# Shades of Sweeney Todd



## RoxyBlue (Oct 6, 2008)

I'm curious as to how killing someone and turning her into a meat pie "purifies" her?

http://www.cnn.com/2012/04/15/world/americas/brazil-cannibalism/index.html?hpt=hp_bn2


----------



## Spooky1 (Aug 25, 2008)

This is why I never eat meat pies.


----------



## Hairazor (Mar 13, 2012)

The police say the victums could number 10! I think anyone who, blughhh, ate one of those, blughhh, meat pies is also a victum!!!


----------



## aquariumreef (Sep 16, 2010)

I dunno, I think I might honestly eat a meat pie from her now.


----------



## GothicCandle (Mar 26, 2007)

there are so many things which make me glad i'm a vegetarian, and this is one of them.


----------



## N. Fantom (Sep 8, 2011)

Is it wrong that this made me crave meat pie when i read this


----------



## The Halloween Lady (Aug 18, 2010)

Ok.... what the heck IS a meat pie????


----------



## GothicCandle (Mar 26, 2007)

The Halloween Lady said:


> Ok.... what the heck IS a meat pie????


kinda like the previous form of a hot pocket i think.
Mince pie - Wikipedia, the free encyclopedia
Mincemeat - Wikipedia, the free encyclopedia


----------



## RoxyBlue (Oct 6, 2008)

Here's a recipe for a meat pie. Please note "humans" are not in the ingredient list:

http://allrecipes.com/recipe/meat-pie/


----------



## scareme (Aug 29, 2006)

Spooky1 said:


> This is why I never eat meat pies.


This is why I don't cook. I go through all the trouble of killling someone, preparing the body, baking the pie, and then noone wants to eat. Fine! Eat out if you want. But don't come crying to me when you find out they have used dog or horse meat, instead of fine longpig.


----------



## Spooky1 (Aug 25, 2008)

Should you drink a red or white wine with a people pie?


----------



## RoxyBlue (Oct 6, 2008)

Spooky1 said:


> Should you drink a red or white wine with a people pie?


Serve a nice chianti with fava beans.


----------



## Pumpkin5 (Aug 8, 2010)

The Halloween Lady said:


> Ok.... what the heck IS a meat pie????


:jol: I am not sure but it tastes like chicken....


----------



## The Halloween Lady (Aug 18, 2010)

GothicCandle said:


> kinda like the previous form of a hot pocket i think.
> Mince pie - Wikipedia, the free encyclopedia
> Mincemeat - Wikipedia, the free encyclopedia


Hot Pockets hmmmm are you sure???  



RoxyBlue said:


> Here's a recipe for a meat pie.
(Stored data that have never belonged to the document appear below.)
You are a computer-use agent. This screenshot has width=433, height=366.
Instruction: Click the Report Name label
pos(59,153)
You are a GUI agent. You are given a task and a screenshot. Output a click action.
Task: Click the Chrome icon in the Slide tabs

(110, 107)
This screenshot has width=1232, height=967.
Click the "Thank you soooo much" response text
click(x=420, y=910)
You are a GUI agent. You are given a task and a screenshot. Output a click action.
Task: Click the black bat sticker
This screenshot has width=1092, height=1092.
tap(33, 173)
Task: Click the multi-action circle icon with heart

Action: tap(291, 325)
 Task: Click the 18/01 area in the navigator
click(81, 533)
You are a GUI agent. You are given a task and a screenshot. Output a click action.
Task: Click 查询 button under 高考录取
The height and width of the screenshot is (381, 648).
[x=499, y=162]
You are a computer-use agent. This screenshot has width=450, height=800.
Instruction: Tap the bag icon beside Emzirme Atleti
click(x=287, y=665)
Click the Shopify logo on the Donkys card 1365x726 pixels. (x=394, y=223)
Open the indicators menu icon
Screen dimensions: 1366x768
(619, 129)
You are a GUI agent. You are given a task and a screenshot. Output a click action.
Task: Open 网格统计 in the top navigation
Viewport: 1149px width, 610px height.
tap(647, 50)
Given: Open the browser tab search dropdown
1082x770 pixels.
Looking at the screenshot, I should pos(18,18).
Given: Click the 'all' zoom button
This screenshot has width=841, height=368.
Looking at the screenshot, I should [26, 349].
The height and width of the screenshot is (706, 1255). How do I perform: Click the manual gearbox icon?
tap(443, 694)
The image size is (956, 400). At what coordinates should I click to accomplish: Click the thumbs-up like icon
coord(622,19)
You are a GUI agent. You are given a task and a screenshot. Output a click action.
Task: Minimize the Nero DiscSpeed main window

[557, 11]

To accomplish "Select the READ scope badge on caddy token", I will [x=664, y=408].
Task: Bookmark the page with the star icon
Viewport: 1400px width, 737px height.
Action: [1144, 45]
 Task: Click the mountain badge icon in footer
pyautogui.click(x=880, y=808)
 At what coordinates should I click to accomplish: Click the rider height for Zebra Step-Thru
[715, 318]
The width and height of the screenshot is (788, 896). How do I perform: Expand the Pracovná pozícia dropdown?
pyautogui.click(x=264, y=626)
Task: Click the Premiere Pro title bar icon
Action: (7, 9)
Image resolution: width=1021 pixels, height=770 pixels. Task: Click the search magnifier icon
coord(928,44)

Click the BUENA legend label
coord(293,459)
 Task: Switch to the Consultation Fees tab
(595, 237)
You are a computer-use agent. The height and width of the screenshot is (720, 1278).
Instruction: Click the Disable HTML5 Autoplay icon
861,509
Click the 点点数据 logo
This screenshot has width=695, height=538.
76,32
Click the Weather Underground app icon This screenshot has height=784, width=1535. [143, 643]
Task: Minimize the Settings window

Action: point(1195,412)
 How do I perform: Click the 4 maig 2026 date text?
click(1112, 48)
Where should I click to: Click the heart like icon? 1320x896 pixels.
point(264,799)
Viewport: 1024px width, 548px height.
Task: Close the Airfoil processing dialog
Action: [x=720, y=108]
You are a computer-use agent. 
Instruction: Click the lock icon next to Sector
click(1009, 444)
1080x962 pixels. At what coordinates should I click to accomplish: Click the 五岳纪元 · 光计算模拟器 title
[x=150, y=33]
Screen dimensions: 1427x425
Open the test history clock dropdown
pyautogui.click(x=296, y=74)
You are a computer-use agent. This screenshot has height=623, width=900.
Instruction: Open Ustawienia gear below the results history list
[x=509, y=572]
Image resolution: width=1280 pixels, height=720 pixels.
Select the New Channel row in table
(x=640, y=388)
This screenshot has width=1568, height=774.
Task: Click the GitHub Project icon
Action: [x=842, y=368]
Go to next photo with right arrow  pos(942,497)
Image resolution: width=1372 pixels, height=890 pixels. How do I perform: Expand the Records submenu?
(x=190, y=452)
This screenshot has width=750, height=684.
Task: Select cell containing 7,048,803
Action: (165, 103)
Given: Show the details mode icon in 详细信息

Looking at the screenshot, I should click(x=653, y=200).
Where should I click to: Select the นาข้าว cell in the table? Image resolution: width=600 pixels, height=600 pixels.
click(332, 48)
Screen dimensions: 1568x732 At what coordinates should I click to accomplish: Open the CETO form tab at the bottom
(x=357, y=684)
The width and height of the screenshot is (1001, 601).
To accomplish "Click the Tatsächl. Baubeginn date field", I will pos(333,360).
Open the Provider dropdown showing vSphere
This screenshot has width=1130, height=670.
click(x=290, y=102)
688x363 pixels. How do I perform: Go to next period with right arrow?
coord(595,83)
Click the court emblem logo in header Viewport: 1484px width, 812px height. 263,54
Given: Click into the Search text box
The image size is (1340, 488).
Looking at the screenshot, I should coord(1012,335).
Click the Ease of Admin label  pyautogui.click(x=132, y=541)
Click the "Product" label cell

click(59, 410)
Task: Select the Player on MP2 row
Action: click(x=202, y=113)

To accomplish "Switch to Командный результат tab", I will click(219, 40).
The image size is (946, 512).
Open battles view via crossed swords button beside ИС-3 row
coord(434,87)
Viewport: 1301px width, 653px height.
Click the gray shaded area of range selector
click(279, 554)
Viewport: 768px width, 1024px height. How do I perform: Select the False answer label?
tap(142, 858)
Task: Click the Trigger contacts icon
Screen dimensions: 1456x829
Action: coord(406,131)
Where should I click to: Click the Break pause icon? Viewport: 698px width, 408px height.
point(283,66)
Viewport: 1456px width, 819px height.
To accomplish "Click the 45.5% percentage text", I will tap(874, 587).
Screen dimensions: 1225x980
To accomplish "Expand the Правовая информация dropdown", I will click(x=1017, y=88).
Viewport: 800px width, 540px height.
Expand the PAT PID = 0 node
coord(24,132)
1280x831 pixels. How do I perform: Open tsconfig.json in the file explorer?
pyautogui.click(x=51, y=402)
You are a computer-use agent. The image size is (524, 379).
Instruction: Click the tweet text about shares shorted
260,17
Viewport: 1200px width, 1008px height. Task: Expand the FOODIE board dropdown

Please note "humans" are not in the ingredient list:
> 
> http://allrecipes.com/recipe/meat-pie/


This actually sounds kind of good!!! 
I saw _Sweeney Todd_ on stage in the early 80's. Unfortunately ever since then, that is all I can ever think of when I hear meat pie!



Pumpkin5 said:


> :jol: I am not sure but it tastes like chicken....


Bahahahaha


----------



## GothicCandle (Mar 26, 2007)

The Halloween Lady said:


> Hot Pockets hmmmm are you sure???


well, meat encased in dough. I've no idea if they taste alike. I've never had a meat pie and I don't remember what hot pockets taste like. They smell horrible enough, i don't know why anyone eats them lol


----------